69° Festival de Cannes, 11 – 22 maggio 2016, Cannes
Un labirinto di specchi
Pablo Neruda ispira le masse con la sua poesia, spingendo le persone a lottare per i propri diritti e la propria identità. Ma il rapporto tra il partito comunista, il poeta e il governo cileno è, al solito, quanto mai controverso e un poliziotto viene messo alle calcagna del Senator Neruda per arrestarlo.

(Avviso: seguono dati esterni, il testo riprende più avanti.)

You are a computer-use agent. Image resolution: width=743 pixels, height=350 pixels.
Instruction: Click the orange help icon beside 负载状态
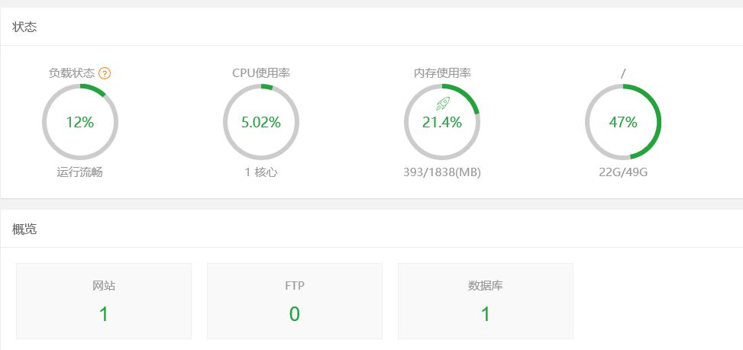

Gioca tanto Pablo Larraín, fin quasi a realizzare un divertissement cinematografico con Neruda, film-intreccio di generi e storie. Dal polar al melò, passando per Hitchcock, il western e la commedia en travesti, il regista costruisce una sinfonia di contrappunti da cui a emergere nel corso del tempo non è lo scrittore che dà il titolo al film, quanto la sua nemesi, probabile proiezione di un sé letterario. Circondati da luci caravaggesche e donne mansuete, i due protagonisti sono uomini che si alternano l’un l’altro a cavallo tra realtà e finzione, tra persona e personaggio, in una caccia all’uomo che talvolta perde le redini, sfilacciando il ritmo filmico e perdendosi tra le pieghe di un discorso metacinematografico pervasivo. Se è per questo difficile una reale penetrazione delle immagini, è invece impossibile ignorare l’afflato lirico che permea lo schermo, in un percorso fluido che passa dai libri alla parola (quei dialoghi ellittici e sconnessi) alla costruzione intima dei personaggi. Il dialogo tra nemici è presto instaurato: dopo poche sequenze in cui si alternano diverse entità nell’opposizione a Neruda, è il poliziotto Pelouchonneau (dall’identità confusa quanto la grafia e la pronuncia del cognome) ad affermarsi come inseguitore finale, come il riflesso stesso del poeta da sconfiggere e come specchio lirico ultimo. I protagonisti si riflettono così l’uno nell’altro, pur senza mai incontrarsi, avvicinandosi sempre di più, lasciando che le rispettive auree vengano poco a poco assorbite dalla controparte. La mano di Larraín alla regia è ben evidente e guida i due interpreti (Luis Gnecco e Gael García Bernal, qui quasi caratteristi) che sono completamente posti al servizio di quella costruzione intellettuale che sostiene l’intera opera. Senza preoccuparsi di una ricostruzione storica esatta o troppo coerente, Neruda resta, al netto degli aspetti meno riusciti (quelli ritmici e tensivi, appunto), un’eccellente prova di bravura, un discorso filmico e poetico, che ha trovato due validi interpreti e/o personaggi a portarlo a un altissimo livello. Presentato alla “Quinzaine des Réalisateurs” del Festival di Cannes 2016 e tra i film più attesi dell’anno, Neruda probabilmente non provocherà nessuna sindrome di Stendhal, ma sicuramente intratterrà il pubblico con sguardi divertiti e appassionati.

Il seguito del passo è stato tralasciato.